- [Metin bölümü]
------------

İbrâhim Suresi 9. Ayet


Arapça

أَلَمْ يَأْتِكُمْ نَبَأُ الَّذِينَ مِن قَبْلِكُمْ قَوْمِ نُوحٍ وَعَادٍ وَثَمُودَ وَالَّذِينَ مِن بَعْدِهِمْ لاَ يَعْلَمُهُمْ إِلاَّ اللّهُ جَاءتْهُمْ رُسُلُهُم بِالْبَيِّنَاتِ فَرَدُّواْ أَيْدِيَهُمْ فِي أَفْوَاهِهِمْ وَقَالُواْ إِنَّا كَفَرْنَا بِمَا أُرْسِلْتُم بِهِ وَإِنَّا لَفِي شَكٍّ مِّمَّا تَدْعُونَنَا إِلَيْهِ مُرِيبٍ


Türkçe Okunuşu

E lem ye’tikum nebeullezîne min kablikum kavmi nûhın ve âdin ve semûd(semûde), vellezîne min ba’dihim, lâ ya’lemuhum illallâh(illallâhu), câethum rusuluhum bil beyyinâti fe reddû eydiyehum fî efvâhihim ve kâlû innâ kefernâ bi mâ ursiltum bihî ve innâ le fî şekkin mimmâ ted’ûnenâ ileyhi murîb(murîbin).


Kelimeler

e lem ye'ti-kum size gelmedi mi
nebeu ellezîne o kimselerin haberi
min kabli-kum sizden önce
kavmi nûhın Nuh kavmi
ve âdin ve Ad (kavmi)
ve semûde ve Semud (kavmi)
ve ellezîne ve o kimseler, onlar
min ba'di-him onlardan sonra
lâ ya'lemu-hum onları bilmez
illâ allâhu Allah'tan başka
câet-hum onlara geldi
rusulu-hum resûlleri
bi el beyyinâti beyyinelerle, açık delillerle
fe reddû döndürdüler, götürdüler
eydiye-hum onların elleri, ellerini
fî efvâhi-him ağızlarına
ve kâlû ve dediler
innâ hiç şüphesiz biz, muhakkak ki biz
kefernâ inkâr ettik
bi mâ ursiltum gönderildiğiniz şeyi
bi-hi onunla
ve innâ ve muhakkak ki biz
le fî şekkin mutlaka şüphe içindeler
mimmâ (min mâ) şeyden
ted'ûne-nâ bizi davet ediyorsun
ileyhi ona
murîbin şüphe veren, şüphe edilen

Mealler

Abdullah-Ahmet Akgül Meali Sizden öncekilerin, Nuh kavminin, Ad ve Semud ile onlardan sonra gelenlerin haberi size ulaşmadı mı? Ki onları (sayılarını ve yaşayışlarını) Allah'tan başkası bilmez. Elçileri onlara apaçık delillerle gelmişlerdi de, ellerini ağızlarına götürüp (öfkelerinden ısırarak) dediler ki: "Biz sizin kendisiyle gönderildiğiniz şeyleri (İlahi hüküm ve haberleri kesinlikle) inkâr ettik ve bizi kendisine çağırdığınız şeyden de gerçekten kuşku verici bir tereddüt içindeyiz."

------------

- [Gösterilen bilgiler]
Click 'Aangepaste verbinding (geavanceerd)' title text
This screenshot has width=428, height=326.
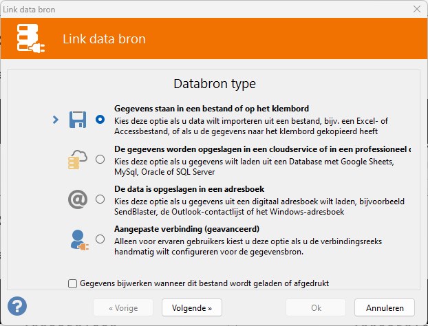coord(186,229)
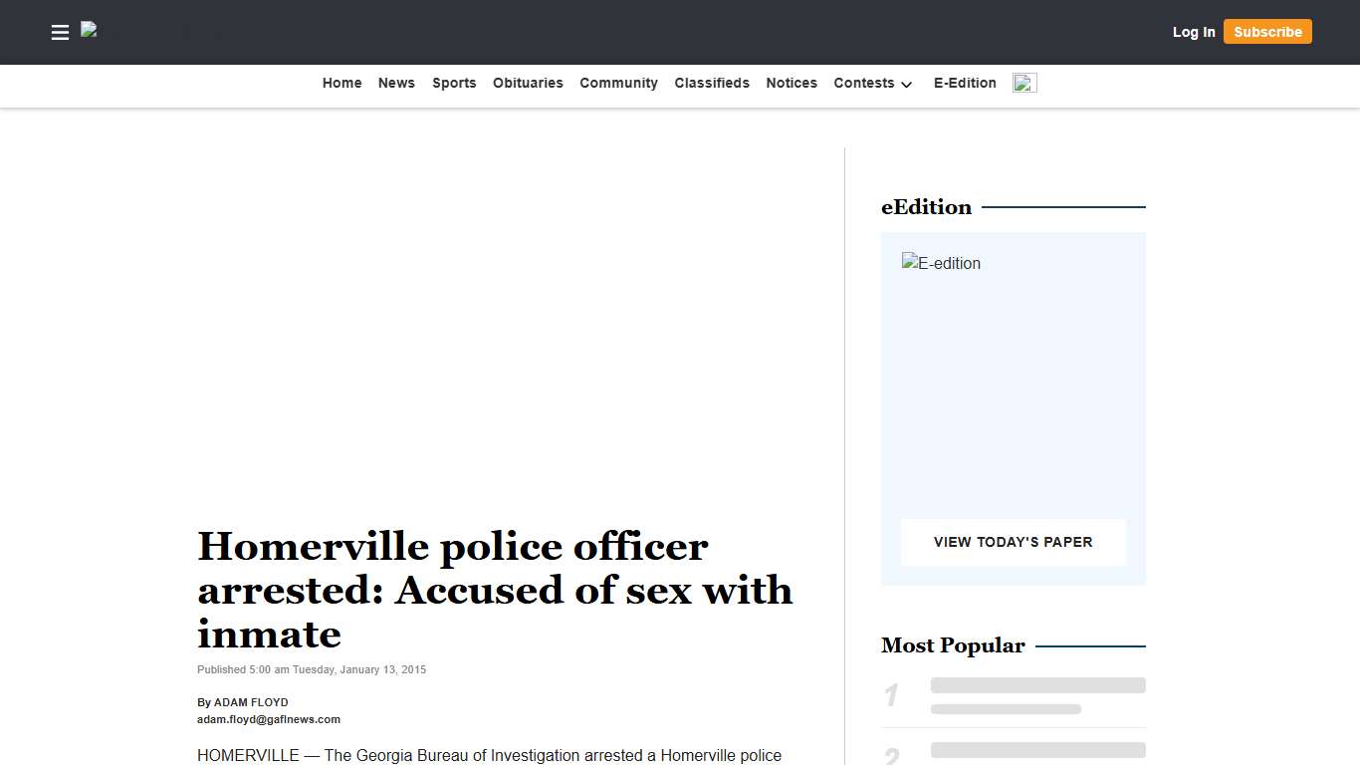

------------

- [Görev yönergesi]
Ayet metnine bakarak şu soruları kısaca cevaplayın:
(a) Kelimeler kısmında "câet-hum" ne anlama geliyor?
(b) Mealde elçiler onlara neyle gelmişti?
(c) Mealler kısmında verilen meal kimin adını taşıyor?
Yukarıdaki satırlar ayet metninden ayrı bir malzemedir.

- [Görevin cevabı]
(a) Onlara geldi.
(b) Apaçık delillerle.
(c) Abdullah-Ahmet Akgül.